FAQ

Warum sollten sich Unternehmen mit Menschenrechten auseinandersetzen?

Abgesehen von der Vorbereitung auf zukünftige Gesetzgebungen und ethischen Aspekten, gibt es eine Reihe von Gründen, warum Sie sich mit Menschenrechten in Ihren Lieferketten auseinandersetzen sollten:

  • „Walk the talk“: Viele Unternehmen haben soziale und ökologische Aspekte in Ihren Leitbildern verankert. Es ist nur glaubwürdig, wenn Unternehmen dann auch ihre Werte leben und Mindeststandards konsequent einhalten.
  • Zugang zu neuen Märkten: Kunden und Konsument*innen erwarten verstärkt, dass Unternehmen fair wirtschaften. Für viele Kunden ist es oft Voraussetzung, um überhaupt ins Geschäft zu kommen. Genauso sieht es bei Konsument*innen aus, die sich immer mehr für eine umweltfreundliche und sozial-gerechte Produktion interessieren.
  • Klare Haltung: Wenn Sie sich dem Thema Menschenrechte annehmen, bekennen Sie Farbe und zeigen das Ihnen das Thema wichtig ist. Sie können dadurch talentierte neue Mitarbeiter*innen gewinnen, die Unternehmenskultur stärken und sich vom Wettbewerb abheben.

 

Warum will die Bundesregierung ein Lieferkettengesetz einführen?

Viele Unternehmen profitieren von globalen Handelsketten. Durch das Gesetz sollen alle Unternehmen ab 500 Mitarbeitern für Verstöße in ihren Lieferketten verantwortlich gemacht werden. Von Umweltschäden über Unfallrisiken bis hin zu Verstößen gegen Menschenrechte. Während es in Deutschland zum Beispiel ein Verbot für Kinderarbeit und einen Mindestlohn gibt, fehlen diese Regulierungen in vielen anderen Ländern, oder sie werden einfach umgangen. Um Produkte möglichst günstig und einfach zu produzieren, nutzen viele Zulieferer und Unternehmen nationale Gesetzeslücken und nicht ausreichende Kontrollen zu ihrem Vorteil aus.

 

Was ist der Nationale Aktionsplan Wirtschaft und Menschenrechte?
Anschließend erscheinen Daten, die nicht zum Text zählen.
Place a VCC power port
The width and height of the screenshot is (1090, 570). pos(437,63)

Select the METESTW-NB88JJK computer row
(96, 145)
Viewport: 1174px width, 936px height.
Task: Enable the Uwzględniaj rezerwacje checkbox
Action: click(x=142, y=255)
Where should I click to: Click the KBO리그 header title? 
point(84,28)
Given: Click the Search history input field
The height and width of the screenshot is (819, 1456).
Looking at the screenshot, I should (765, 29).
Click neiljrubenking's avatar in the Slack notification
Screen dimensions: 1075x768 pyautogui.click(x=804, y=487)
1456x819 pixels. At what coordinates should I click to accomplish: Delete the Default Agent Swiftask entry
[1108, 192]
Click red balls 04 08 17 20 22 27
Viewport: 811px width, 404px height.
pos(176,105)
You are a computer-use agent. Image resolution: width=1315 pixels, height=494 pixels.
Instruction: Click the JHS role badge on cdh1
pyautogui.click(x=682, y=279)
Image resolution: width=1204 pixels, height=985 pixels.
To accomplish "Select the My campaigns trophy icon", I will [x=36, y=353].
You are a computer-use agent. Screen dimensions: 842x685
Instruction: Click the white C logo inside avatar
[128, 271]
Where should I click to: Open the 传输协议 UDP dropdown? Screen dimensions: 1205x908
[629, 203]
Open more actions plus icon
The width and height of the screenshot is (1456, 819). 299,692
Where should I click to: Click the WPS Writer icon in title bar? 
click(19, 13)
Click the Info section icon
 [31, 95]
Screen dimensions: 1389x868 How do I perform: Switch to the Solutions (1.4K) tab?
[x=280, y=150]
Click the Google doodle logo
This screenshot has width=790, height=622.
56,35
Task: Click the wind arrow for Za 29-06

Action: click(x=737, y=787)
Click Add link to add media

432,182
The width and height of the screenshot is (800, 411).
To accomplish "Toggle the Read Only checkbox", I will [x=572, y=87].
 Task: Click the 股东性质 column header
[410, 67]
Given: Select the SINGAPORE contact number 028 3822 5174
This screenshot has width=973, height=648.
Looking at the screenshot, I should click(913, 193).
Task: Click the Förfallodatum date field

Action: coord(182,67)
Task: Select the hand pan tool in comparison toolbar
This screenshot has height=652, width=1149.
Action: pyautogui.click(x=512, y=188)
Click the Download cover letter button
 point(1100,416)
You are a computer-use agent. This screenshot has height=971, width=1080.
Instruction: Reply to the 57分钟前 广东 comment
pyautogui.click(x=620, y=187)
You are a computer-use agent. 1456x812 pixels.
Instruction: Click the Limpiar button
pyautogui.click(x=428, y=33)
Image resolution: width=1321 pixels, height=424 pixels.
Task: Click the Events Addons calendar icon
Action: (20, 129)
Der Nationale Aktionsplan Wirtschaft und Menschenrechte (NAP) wurde 2016 ins Leben gerufen und setzt die UN-Leitprinzipien für Wirtschaft und Menschenrechte der Vereinten Nationen in Deutschland um. Der NAP sowie das zurzeit viel diskutierte „Lieferkettengesetz“ erwarten von Unternehmen, dass sie einen menschenrechtlichen Sorgfaltsprozess einführen. Das bedeutet, dass Unternehmen Ihre Wertschöpfungsketten beleuchten müssen, um sicherzustellen, dass keine Menschenrechte verletzt werden. Falls Probleme ans Licht kommen, müssen geeignete Maßnahmen umgesetzt werden. Der NAP gilt für Unternehmen mit mehr als 500 Mitarbeiter*innen.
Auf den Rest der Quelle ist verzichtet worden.